DATA UNDER STUDY START

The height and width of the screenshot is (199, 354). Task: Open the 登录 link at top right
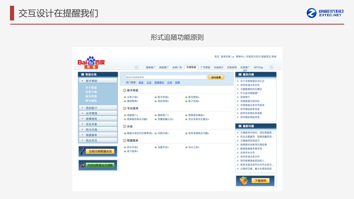[274, 57]
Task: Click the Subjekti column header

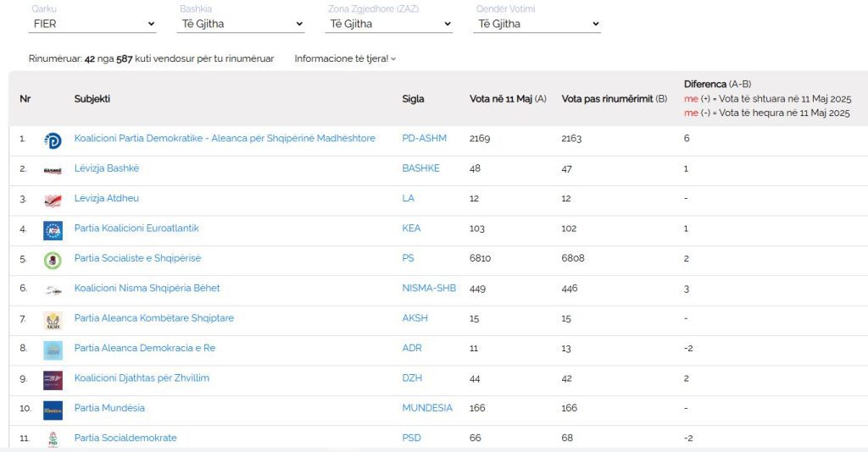Action: pyautogui.click(x=92, y=99)
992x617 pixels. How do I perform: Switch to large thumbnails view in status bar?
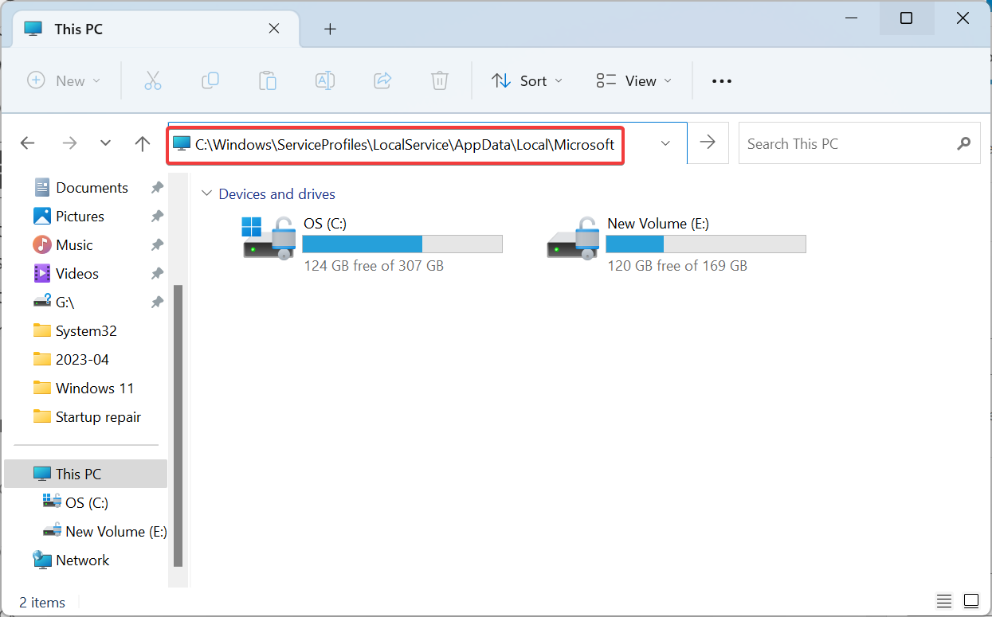(x=971, y=600)
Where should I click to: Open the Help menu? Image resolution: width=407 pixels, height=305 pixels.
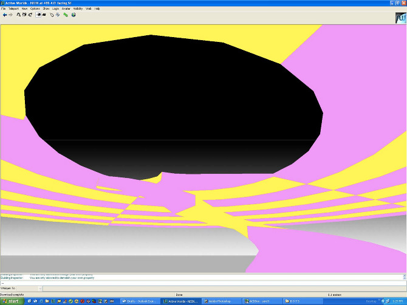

DATA UNDER STUDY END

Retype all of the material above exactly; the pictures stay out.

The height and width of the screenshot is (199, 354). Task: Open the 登录 link at top right
[274, 57]
Task: Click the Subjekti column header

Action: pyautogui.click(x=92, y=99)
992x617 pixels. How do I perform: Switch to large thumbnails view in status bar?
(x=971, y=600)
Where should I click to: Open the Help menu? Image resolution: width=407 pixels, height=305 pixels.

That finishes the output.